If the gutters could have been installed higher but weren't, that's his problem and he should raise them for free. If they still need a 'fence' he should do that for free too; it should have been a known need and included in his price. Once again this is not a normal house-type installation and he should know what he's doing before taking on something he's unfamiliar with which apparently he didn't.

And now you know what can happen when you don't specify exactly what you want with contractors (preferably in writing). We're not mind-readers and there are a heck of a lot of folks in the business who don't do quality work because they either don't know what it is or don't care about anything but their profit margin today. Your being specific keeps you safe from problems like this and keeps both of us happy in the end :cool: The better contractors will discuss the specifics with you before they make a quote- we want you to understand what we want to do and why, and we too don't like you having problems when we're done. Just one way of spotting the good guys among the not-so-good ones.

Phil

llmotoll
Re: Help!

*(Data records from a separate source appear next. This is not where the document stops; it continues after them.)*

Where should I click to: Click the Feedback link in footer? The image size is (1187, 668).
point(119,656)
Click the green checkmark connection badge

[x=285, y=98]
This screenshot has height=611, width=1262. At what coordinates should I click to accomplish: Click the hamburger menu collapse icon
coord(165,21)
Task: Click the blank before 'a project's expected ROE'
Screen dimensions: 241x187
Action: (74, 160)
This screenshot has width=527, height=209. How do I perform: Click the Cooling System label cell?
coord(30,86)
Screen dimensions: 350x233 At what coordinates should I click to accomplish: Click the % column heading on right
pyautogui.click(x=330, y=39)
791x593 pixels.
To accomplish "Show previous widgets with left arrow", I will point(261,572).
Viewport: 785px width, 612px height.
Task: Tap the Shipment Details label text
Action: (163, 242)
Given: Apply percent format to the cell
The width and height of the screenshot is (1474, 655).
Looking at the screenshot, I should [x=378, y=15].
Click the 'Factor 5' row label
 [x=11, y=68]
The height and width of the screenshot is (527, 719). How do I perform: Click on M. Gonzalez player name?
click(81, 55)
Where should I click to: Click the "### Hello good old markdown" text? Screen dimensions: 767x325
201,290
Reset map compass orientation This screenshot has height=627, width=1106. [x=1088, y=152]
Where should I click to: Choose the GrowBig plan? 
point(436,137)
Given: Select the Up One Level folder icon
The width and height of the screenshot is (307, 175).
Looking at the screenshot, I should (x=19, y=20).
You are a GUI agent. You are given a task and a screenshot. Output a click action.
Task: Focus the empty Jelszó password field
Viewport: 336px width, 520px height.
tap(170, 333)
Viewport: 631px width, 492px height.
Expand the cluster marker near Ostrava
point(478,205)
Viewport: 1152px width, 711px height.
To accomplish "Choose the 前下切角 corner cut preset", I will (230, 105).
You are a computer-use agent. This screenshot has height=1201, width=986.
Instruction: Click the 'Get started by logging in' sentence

Gutter not catching all of roof's water
llmotoll

Agree with what Phil says.

what about the other side of the roof? can the gutter be shifted over to one side to catch the water? maybe it does bother you if water comes off the other side? maybe water does not drain off the other side in that 1" portion of the edge??
the distance from the roof edge to the top of the gutter should only be about 1" - 2" for a flat roof.

From reading your description of the gutter it sounds like a standard continuous residential gutter was installed.
FYI... industry standard flat roof gutter is nothing like gutters found on shingle roof/steep slope roof systems.
Flat roof gutters are typically hung level into 1/4" steel hangers 30" OC with internal straps off set 30" OC and do the standard size is 6" x 6" with down spouts install based on volume of water evacuating from the roof system.
Are there other steep slope roof sections draining onto this flat roof section?

Another solution would be to install a gravel stop drip edge and with scupper cut outs. this would control the evacuation points from the roof and force the water into the gutter. In most case this detail can be an addition to the existing system assembly without doing selective demolition.